Recorded information:
---

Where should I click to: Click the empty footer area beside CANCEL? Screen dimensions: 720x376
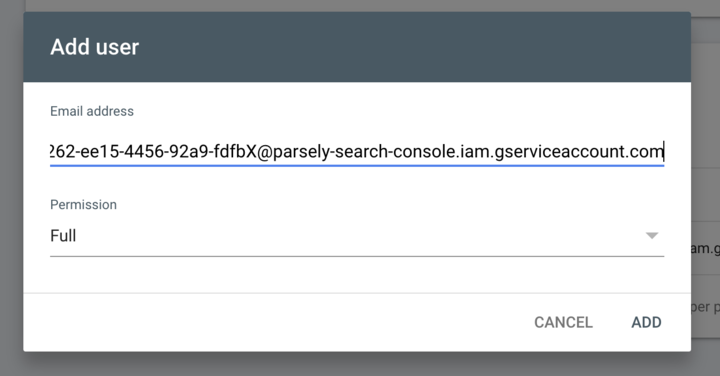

---

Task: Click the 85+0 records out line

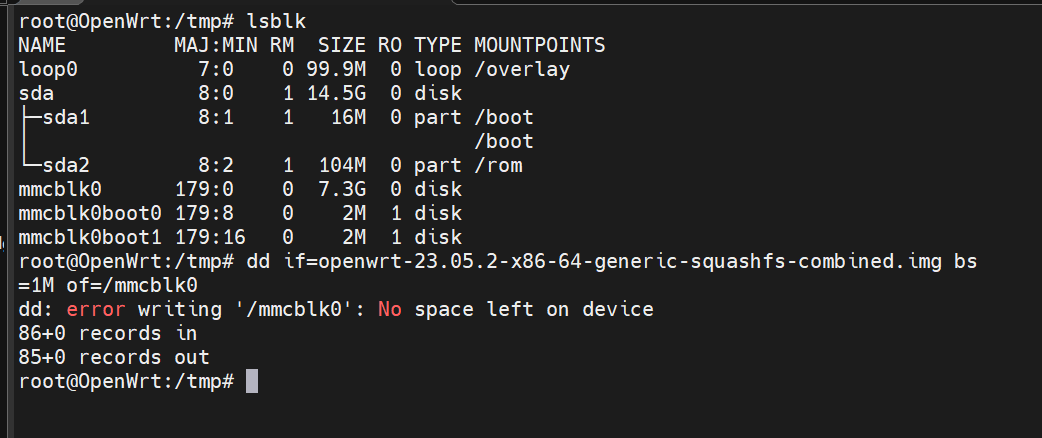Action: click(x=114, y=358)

---

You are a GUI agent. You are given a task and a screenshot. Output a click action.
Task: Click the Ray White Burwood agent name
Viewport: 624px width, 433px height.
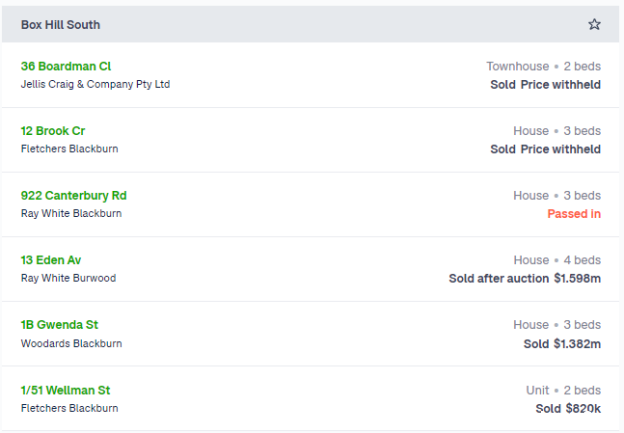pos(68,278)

---

Task to carry out: Your reply should be one number: how many lines in the entries above contain the word "agent".

Written answer: 2